Runtime Verification Audit Readiness Guide
Expert Verification
All of our engineers are trained formal methods experts, and we take a formal verification-oriented approach to security audits.
Maximize Your Audit
To help you get the full experience and maximum benefit from our security reviews, we've prepared the audit readiness guide.
- Freeze Your Code
Make sure your code is 'feature-frozen' at least 2 days before the audit begins.
- Clean & Readable
Fix compiler warnings and remove dead or unused code.
- Imports & Dependencies
Make sure third-party libraries are locked to specific versions.
- High Test Coverage
Ensure that your tests cover the core functionality of your protocol.
- Edge Cases
Include edge and negative test cases.
- Migration and Integration Checks
Test the integration points between your protocol and external systems.
- Fuzzing Tests
Add fuzzing or property-based tests if available.
- Protocol Overview
Write a simple overview of how your protocol works and its main components.
- Protocol Diagram
Supply a simple diagram of how contracts interact internally and externally.
- Code Comments
Use NatSpec or inline comments for complex logic or security-critical sections.
- Setup Guide
Share a quick setup guide for installing dependencies.
- Deployment Steps
Include instructions for building and deploying the contracts.

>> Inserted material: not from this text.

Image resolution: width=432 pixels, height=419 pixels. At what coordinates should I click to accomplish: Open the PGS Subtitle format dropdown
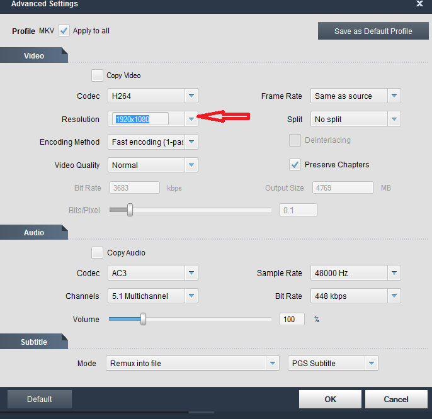tap(372, 363)
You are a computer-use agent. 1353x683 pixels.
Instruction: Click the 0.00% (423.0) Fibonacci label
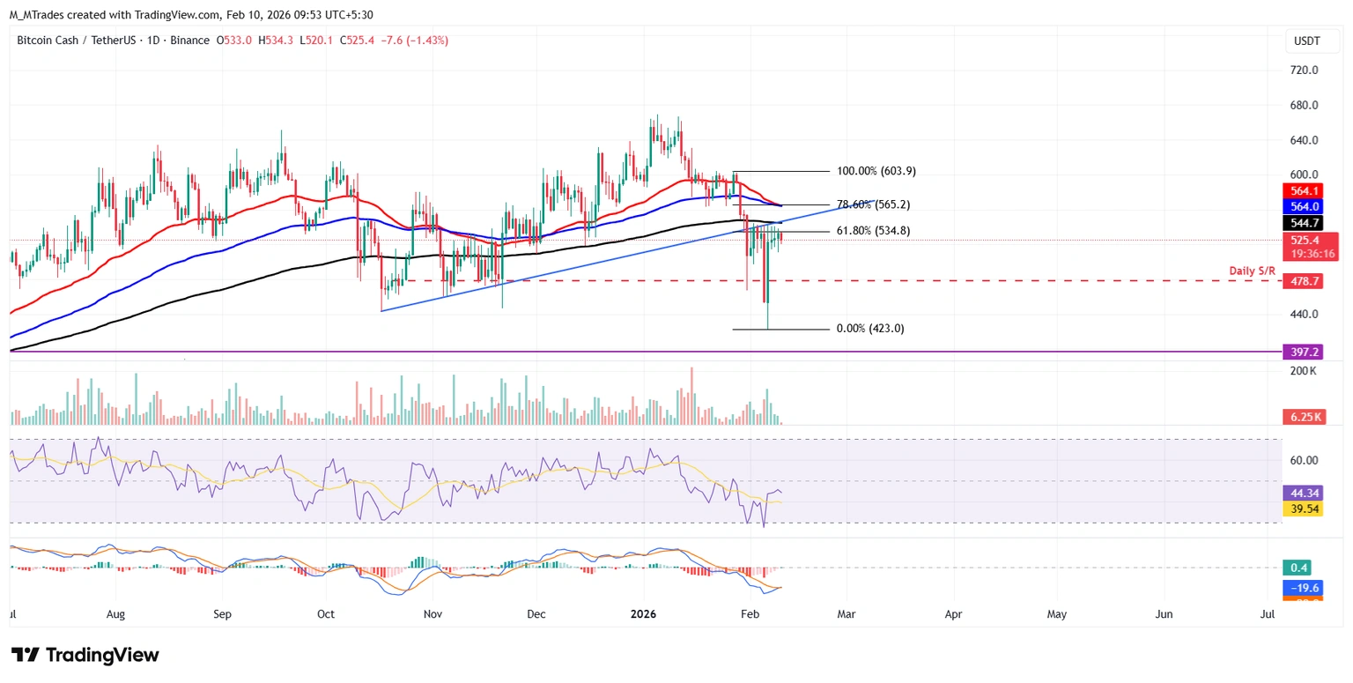(870, 328)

- Previous Audits / Known Issues
Share any prior audit reports or known security considerations.
- Scope Definition
List contracts/files to be audited vs. excluded.
- Monorepo Specification
If using a monorepo, specify which folders apply to the audit.
- Deployment Timeline
Communicate any critical deployment dates.
- Designate a Point of Contact
Designate a point of contact who will be available during the entire audit window.
- Prompt Response
Respond promptly to questions or clarifications from our team.
- Fix Review
Plan a quick turnaround for applying fixes and letting us re-check them.